THE TASK:
Present the data once more in exactly its original form.

Items listed in a dataset:
%%

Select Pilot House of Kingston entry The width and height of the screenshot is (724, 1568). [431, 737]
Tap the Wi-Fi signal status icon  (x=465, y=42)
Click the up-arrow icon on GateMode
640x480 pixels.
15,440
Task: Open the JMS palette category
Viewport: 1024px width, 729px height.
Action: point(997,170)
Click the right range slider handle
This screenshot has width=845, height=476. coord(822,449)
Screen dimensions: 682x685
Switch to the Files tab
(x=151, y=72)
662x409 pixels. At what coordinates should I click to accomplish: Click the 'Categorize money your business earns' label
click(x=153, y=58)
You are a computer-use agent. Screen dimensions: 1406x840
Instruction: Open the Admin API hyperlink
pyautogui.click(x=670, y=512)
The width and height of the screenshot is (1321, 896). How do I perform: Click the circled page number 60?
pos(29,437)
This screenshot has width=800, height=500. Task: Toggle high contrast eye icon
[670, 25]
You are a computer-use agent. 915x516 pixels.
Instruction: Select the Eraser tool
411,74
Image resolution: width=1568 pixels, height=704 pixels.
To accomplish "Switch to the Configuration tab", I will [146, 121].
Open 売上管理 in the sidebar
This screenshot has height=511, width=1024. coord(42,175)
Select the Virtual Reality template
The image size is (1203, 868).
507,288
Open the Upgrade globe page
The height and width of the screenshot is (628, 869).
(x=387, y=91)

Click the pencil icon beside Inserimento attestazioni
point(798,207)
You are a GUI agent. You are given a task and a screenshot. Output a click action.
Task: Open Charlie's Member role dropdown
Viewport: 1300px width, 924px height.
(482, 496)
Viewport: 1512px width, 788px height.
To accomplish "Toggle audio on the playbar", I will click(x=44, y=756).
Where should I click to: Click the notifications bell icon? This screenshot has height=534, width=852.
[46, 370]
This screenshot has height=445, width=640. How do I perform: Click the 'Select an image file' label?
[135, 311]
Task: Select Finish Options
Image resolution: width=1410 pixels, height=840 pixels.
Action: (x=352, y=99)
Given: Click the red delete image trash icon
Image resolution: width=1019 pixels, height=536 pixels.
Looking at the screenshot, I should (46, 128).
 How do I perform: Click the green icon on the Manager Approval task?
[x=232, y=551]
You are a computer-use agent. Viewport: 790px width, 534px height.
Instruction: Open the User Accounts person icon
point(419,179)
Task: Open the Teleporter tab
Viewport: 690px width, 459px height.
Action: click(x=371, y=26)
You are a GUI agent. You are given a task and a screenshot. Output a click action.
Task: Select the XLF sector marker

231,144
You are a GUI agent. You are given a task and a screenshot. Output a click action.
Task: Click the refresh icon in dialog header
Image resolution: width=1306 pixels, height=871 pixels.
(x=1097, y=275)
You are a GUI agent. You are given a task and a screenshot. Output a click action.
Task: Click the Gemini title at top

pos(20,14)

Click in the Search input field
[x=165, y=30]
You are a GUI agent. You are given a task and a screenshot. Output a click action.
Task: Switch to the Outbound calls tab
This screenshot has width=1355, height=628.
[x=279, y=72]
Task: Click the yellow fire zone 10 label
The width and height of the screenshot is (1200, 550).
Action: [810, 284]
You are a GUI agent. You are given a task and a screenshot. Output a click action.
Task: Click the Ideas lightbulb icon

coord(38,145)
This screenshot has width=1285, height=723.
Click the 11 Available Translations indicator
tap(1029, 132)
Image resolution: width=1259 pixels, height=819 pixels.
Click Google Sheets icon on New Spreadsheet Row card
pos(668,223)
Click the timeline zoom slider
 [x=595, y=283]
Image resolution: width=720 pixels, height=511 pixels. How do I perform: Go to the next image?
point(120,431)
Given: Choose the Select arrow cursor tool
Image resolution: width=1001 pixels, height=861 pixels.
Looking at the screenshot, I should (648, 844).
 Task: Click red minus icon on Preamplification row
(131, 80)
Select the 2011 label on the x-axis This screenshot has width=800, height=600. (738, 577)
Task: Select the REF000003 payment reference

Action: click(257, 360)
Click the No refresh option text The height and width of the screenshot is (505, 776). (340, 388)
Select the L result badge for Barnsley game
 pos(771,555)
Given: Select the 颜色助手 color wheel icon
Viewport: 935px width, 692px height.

%%

ANSWER FOR THE TASK:
Select Pilot House of Kingston entry The width and height of the screenshot is (724, 1568). [431, 737]
Tap the Wi-Fi signal status icon  (x=465, y=42)
Click the up-arrow icon on GateMode
640x480 pixels.
15,440
Task: Open the JMS palette category
Viewport: 1024px width, 729px height.
Action: point(997,170)
Click the right range slider handle
This screenshot has width=845, height=476. coord(822,449)
Screen dimensions: 682x685
Switch to the Files tab
(x=151, y=72)
662x409 pixels. At what coordinates should I click to accomplish: Click the 'Categorize money your business earns' label
click(x=153, y=58)
You are a computer-use agent. Screen dimensions: 1406x840
Instruction: Open the Admin API hyperlink
pyautogui.click(x=670, y=512)
The width and height of the screenshot is (1321, 896). How do I perform: Click the circled page number 60?
pos(29,437)
This screenshot has width=800, height=500. Task: Toggle high contrast eye icon
[670, 25]
You are a computer-use agent. 915x516 pixels.
Instruction: Select the Eraser tool
411,74
Image resolution: width=1568 pixels, height=704 pixels.
To accomplish "Switch to the Configuration tab", I will [146, 121].
Open 売上管理 in the sidebar
This screenshot has height=511, width=1024. coord(42,175)
Select the Virtual Reality template
The image size is (1203, 868).
507,288
Open the Upgrade globe page
The height and width of the screenshot is (628, 869).
(x=387, y=91)

Click the pencil icon beside Inserimento attestazioni
point(798,207)
You are a GUI agent. You are given a task and a screenshot. Output a click action.
Task: Open Charlie's Member role dropdown
Viewport: 1300px width, 924px height.
(482, 496)
Viewport: 1512px width, 788px height.
To accomplish "Toggle audio on the playbar", I will click(x=44, y=756).
Where should I click to: Click the notifications bell icon? This screenshot has height=534, width=852.
[46, 370]
This screenshot has height=445, width=640. How do I perform: Click the 'Select an image file' label?
[135, 311]
Task: Select Finish Options
Image resolution: width=1410 pixels, height=840 pixels.
Action: (x=352, y=99)
Given: Click the red delete image trash icon
Image resolution: width=1019 pixels, height=536 pixels.
Looking at the screenshot, I should (46, 128).
 How do I perform: Click the green icon on the Manager Approval task?
[x=232, y=551]
You are a computer-use agent. Viewport: 790px width, 534px height.
Instruction: Open the User Accounts person icon
point(419,179)
Task: Open the Teleporter tab
Viewport: 690px width, 459px height.
Action: click(x=371, y=26)
You are a GUI agent. You are given a task and a screenshot. Output a click action.
Task: Select the XLF sector marker

231,144
You are a GUI agent. You are given a task and a screenshot. Output a click action.
Task: Click the refresh icon in dialog header
Image resolution: width=1306 pixels, height=871 pixels.
(x=1097, y=275)
You are a GUI agent. You are given a task and a screenshot. Output a click action.
Task: Click the Gemini title at top

pos(20,14)

Click in the Search input field
[x=165, y=30]
You are a GUI agent. You are given a task and a screenshot. Output a click action.
Task: Switch to the Outbound calls tab
This screenshot has width=1355, height=628.
[x=279, y=72]
Task: Click the yellow fire zone 10 label
The width and height of the screenshot is (1200, 550).
Action: [810, 284]
You are a GUI agent. You are given a task and a screenshot. Output a click action.
Task: Click the Ideas lightbulb icon

coord(38,145)
This screenshot has width=1285, height=723.
Click the 11 Available Translations indicator
tap(1029, 132)
Image resolution: width=1259 pixels, height=819 pixels.
Click Google Sheets icon on New Spreadsheet Row card
pos(668,223)
Click the timeline zoom slider
 [x=595, y=283]
Image resolution: width=720 pixels, height=511 pixels. How do I perform: Go to the next image?
point(120,431)
Given: Choose the Select arrow cursor tool
Image resolution: width=1001 pixels, height=861 pixels.
Looking at the screenshot, I should (648, 844).
 Task: Click red minus icon on Preamplification row
(131, 80)
Select the 2011 label on the x-axis This screenshot has width=800, height=600. (738, 577)
Task: Select the REF000003 payment reference

Action: click(257, 360)
Click the No refresh option text The height and width of the screenshot is (505, 776). (340, 388)
Select the L result badge for Barnsley game
 pos(771,555)
Given: Select the 颜色助手 color wheel icon
Viewport: 935px width, 692px height.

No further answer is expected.